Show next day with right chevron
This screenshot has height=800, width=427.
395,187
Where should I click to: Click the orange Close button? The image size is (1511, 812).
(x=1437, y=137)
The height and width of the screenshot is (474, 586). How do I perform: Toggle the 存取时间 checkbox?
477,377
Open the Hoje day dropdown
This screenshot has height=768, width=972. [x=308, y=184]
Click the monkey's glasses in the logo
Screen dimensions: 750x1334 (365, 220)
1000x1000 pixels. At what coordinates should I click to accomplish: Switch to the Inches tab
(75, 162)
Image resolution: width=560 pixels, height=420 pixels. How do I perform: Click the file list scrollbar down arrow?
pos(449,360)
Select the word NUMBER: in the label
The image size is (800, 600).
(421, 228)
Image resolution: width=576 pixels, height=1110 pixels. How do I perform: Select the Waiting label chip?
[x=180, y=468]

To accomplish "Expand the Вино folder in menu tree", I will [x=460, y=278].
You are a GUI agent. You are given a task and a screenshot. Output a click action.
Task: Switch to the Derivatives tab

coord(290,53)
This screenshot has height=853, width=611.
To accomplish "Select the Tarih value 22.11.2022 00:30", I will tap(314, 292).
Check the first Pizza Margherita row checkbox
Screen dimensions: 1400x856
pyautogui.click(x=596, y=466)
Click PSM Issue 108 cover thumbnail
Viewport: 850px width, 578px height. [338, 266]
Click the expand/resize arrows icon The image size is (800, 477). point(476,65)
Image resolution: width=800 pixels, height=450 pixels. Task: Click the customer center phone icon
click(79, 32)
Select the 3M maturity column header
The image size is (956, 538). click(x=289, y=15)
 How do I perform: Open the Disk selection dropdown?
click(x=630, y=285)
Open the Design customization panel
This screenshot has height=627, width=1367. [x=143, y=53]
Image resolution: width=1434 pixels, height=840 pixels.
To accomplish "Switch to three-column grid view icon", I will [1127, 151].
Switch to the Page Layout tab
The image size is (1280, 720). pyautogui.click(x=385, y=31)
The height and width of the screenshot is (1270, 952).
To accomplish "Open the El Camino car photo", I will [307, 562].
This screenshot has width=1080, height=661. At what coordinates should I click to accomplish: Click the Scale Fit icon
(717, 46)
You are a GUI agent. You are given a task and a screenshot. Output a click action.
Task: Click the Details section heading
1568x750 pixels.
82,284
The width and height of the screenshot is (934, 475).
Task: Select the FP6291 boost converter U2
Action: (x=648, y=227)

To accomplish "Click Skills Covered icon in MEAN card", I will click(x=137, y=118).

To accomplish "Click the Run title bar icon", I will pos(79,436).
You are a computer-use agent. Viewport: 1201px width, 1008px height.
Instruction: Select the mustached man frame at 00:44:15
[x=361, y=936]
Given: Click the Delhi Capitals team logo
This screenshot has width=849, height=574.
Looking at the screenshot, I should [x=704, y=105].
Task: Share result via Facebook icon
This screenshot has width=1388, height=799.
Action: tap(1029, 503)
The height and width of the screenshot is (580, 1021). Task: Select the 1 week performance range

◆ What to produce ◆
Could you give again, word for word, the line with "The height and width of the screenshot is (1270, 952)." and all lines after it through the end of the data? Leave out everything else.

◆ Exercise answer ◆
The height and width of the screenshot is (1270, 952).
To accomplish "Open the El Camino car photo", I will [307, 562].
This screenshot has width=1080, height=661. At what coordinates should I click to accomplish: Click the Scale Fit icon
(717, 46)
You are a GUI agent. You are given a task and a screenshot. Output a click action.
Task: Click the Details section heading
1568x750 pixels.
82,284
The width and height of the screenshot is (934, 475).
Task: Select the FP6291 boost converter U2
Action: (x=648, y=227)

To accomplish "Click Skills Covered icon in MEAN card", I will click(x=137, y=118).

To accomplish "Click the Run title bar icon", I will pos(79,436).
You are a computer-use agent. Viewport: 1201px width, 1008px height.
Instruction: Select the mustached man frame at 00:44:15
[x=361, y=936]
Given: Click the Delhi Capitals team logo
This screenshot has width=849, height=574.
Looking at the screenshot, I should [x=704, y=105].
Task: Share result via Facebook icon
This screenshot has width=1388, height=799.
Action: tap(1029, 503)
The height and width of the screenshot is (580, 1021). Task: Select the 1 week performance range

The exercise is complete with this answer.